This is simply not true. In Denmark we have a welfare and tax scheme that benefits the majority at the expense of the productive few and the poor (Director's law?). I have never met a danish entrepreneur who didn't complain about taxes, never ever... http://taxfoundation.org/sites/taxfoundation.org/files/docs/...
And I have never met one who did complain about taxes (I haven't asked about it either).
The danish successful entrepreneur Morten Strunge recently entered the tax discussion saying that he did not think much about taxes and that current proposed tax reliefs would not make much difference to him.
I see myself as an entrepreneur and I am not complaining about taxes.
In fact I have a hard time seeing taxes as something working particularly against entrepreneurs.
1) When you're an entrepreneur you keep your salary low and you re-invest the profit in your company. This will limit the amount of taxes you pay personally and in the company.
2) As an entrepreneur you likely have a dream about huge growth in the company and making a lot of money in the end. Why would you worry about having marginally less "lot of money" in the end?
How do you define "marginally less"? Open your eyes and look at the graph I posted.
Let me name the obvious few: Christensen and Fornais (Saxo Bank), Jesper Buch (Just Eat), Mads Peter Veiby (M1), Lars Tvede, Toke Kruse (billys), Martin Thorborg (Jubii/Amino/Dinero/Agera). They are all members of Liberal Alliance and all of them frequently advocate lower taxes. Janus Friis (Skype) fled the country to avoid taxes (nuff said). I have met at least 50 entrepreneurs who openly complained about the current level of taxation.

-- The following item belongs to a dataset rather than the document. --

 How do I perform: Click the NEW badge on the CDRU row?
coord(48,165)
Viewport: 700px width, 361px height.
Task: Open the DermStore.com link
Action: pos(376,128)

Using the numbers in the graph, if you make 1 billion you would have 580 mio. after taxes in Denmark and 720 mio. in UK. The difference is huge in absolute numbers but relatively it is not. I doubt that entrepreneurs would have any less drive or motivation to succeed because of this difference.
> Christensen and Fornais (Saxo Bank), Jesper Buch (Just Eat), Mads Peter Veiby (M1), Lars Tvede, Toke Kruse (billys), Martin Thorborg (Jubii/Amino/Dinero/Agera)
Most of these are liberalists who happens to be entrepreneurs. They also all belong to the commercial/business type of entrepreneurs.
DHH would beg to differ with you. He's stated a few times that he's a successful entrepreneur because of the Danish social safety net (and the taxes that pay for it).
That is a very simplistic attitude. First of all, I have met countless entrepreneurs who support this "scheme", just to counter your anecdotal evidence. Second, shouldn't a "welfare scheme" benefit the poor, not exist at the expense of them? Are you arguing that the danish welfare system failed in what could be considered it's most essential undertaking? Third, "benefits the majority at the expense of the productive few" doesn't ring true to me. You make it sound like the "productive few" do not receive the same benefits as everyone else, and that the fact that everyone else receives benefits is inconsequential. It's not. Time and again (financial) equality in society has proven to be immeasurably beneficial, in so many regards.